Le groupe basé en Colombie-Britannique estime son préjudice matériel à plus de 450 000 $. Ce montant n’inclut pas, selon lui, les dommages, punitifs ou autres, qui pourraient être également réclamés.

On menace le gouvernement québécois d’intenter des procédures si jamais il ne rétablit pas le contrat d’ici le 8 juin. 

«Chacun a le droit d’exprimer ses convictions et ses valeurs profondes, même si elles sont minoritaires ou impopulaires. Au Québec, comme dans le reste du Canada, l’arbitraire étatique, la censure et la discrimination n’ont pas leur place», a affirmé le leader de Harvest Ministries International, le pasteur Art Lucier, par communiqué. 

L’événement devait se tenir du 23 juin au 2 juillet.

Ni le cabinet de Caroline Proulx ni le Centre des congrès de Québec n’ont voulu commenter la mise en demeure. 

Le PQ veut des clarifications 

Le Parti québécois s’interroge désormais sur le bien-fondé de cette décision gouvernementale qu’il appuyait pourtant sans réserve la semaine dernière.

La ministre Proulx n’a jamais clarifié quels sont les principes fondamentaux de l’État, ou si d’autres événements allaient être interdits et si oui, à partir de quels critères.

Après avoir applaudi le bannissement du groupe Harvest Ministries International, le PQ se demande désormais si c’était la bonne décision à prendre. 

Dans un gazouillis mercredi, le chef péquiste Paul St-Pierre Plamondon réitère que son parti est pro-choix, mais il invite les élus à «prendre un pas de recul et bien considérer la question».

Le gouvernement devrait-il pouvoir déterminer, sur une base arbitraire, qui peut se rassembler et s’exprimer dans notre société, s’interroge M. St-Pierre Plamondon. 

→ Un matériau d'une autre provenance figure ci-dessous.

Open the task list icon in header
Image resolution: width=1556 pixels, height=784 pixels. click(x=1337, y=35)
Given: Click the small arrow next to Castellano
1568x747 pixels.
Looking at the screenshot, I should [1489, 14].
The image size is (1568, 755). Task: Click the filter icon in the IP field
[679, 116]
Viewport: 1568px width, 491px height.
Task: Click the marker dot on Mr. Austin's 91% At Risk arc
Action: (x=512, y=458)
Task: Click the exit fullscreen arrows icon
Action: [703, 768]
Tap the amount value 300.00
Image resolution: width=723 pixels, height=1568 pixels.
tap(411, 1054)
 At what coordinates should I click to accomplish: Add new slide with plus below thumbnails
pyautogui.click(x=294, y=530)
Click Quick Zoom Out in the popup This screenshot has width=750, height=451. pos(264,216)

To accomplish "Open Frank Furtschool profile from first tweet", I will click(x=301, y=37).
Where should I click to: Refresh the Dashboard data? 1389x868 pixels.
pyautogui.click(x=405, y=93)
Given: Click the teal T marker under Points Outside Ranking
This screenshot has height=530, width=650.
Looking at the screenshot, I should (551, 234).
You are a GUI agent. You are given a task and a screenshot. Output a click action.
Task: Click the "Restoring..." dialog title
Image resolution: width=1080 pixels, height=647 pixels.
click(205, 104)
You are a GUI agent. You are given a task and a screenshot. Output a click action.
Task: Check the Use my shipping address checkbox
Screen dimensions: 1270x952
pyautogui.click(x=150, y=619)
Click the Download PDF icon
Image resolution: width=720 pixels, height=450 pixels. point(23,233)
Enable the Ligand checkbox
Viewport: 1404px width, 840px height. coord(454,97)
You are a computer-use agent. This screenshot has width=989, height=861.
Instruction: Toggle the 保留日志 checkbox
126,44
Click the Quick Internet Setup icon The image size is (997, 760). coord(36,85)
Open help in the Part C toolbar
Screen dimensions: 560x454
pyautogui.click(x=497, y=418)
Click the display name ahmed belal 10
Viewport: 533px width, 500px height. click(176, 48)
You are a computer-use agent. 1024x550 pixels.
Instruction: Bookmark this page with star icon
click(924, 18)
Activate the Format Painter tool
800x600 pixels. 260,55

«Le gouvernement prétend que son PDG (du Centre des congrès) a manqué de jugement et que l’on ne devrait pas louer de salles à des gens qui ne partagent pas les « valeurs » (…) du Québec», a-t-il écrit. 

«Mais lorsqu’on demande au premier ministre comment désormais on fera la différence entre les gens qui ont le droit de se réunir et ceux qui perdent ce droit sur la base de ce test des valeurs, il n’est pas capable de répondre.

«J’invite le gouvernement à clarifier sa position. (…) Notre meilleur rempart contre les propos contraires à nos valeurs n’est pas la censure, mais bien la clarté de nos arguments», a-t-il poursuivi.

Vendredi dernier, son député Pascal Bérubé avait déclaré: «L’État, à travers le Centre des congrès, n’a pas à accueillir un tel groupe qui fait la promotion de valeurs qui vont à l’encontre de celles de l’État».

M. Bérubé n’a pas voulu commenter le gazouillis de son chef, mercredi.

De son côté, la ministre responsable de la Condition féminine, Martine Biron, a réaffirmé mercredi que la décision d’annuler l’événement du groupe antiavortement à Québec «a été prise à la lumière des valeurs de notre gouvernement».

Pour le reste, le gouvernement procédera «au cas par cas», a-t-elle dit. 

Le PLQ appuie la CAQ

Le chef intérimaire du Parti libéral du Québec, Marc Tanguay, ne ressent pour sa part aucun malaise: le gouvernement a pris, selon lui, la bonne décision en annulant l’événement antiavortement.

Pourtant, son ancienne collègue Christine St-Pierre venait d’exprimer publiquement ses réserves. 

«Le respect de l’égalité homme-femme, la laïcité de l’État, la liberté de religion également, la liberté d’expression, c’est des valeurs fondamentales», a commencé M. Tanguay.

Donc, a voulu savoir un journaliste, des groupes qui s’opposent à la laïcité de l’État ne pourraient pas se rencontrer dans des lieux publics?

«Des groupes, vous me dites, qui viendraient contester la laïcité de l’État? C’est une valeur fondamentale, la laïcité», a insisté en point de presse M. Tanguay.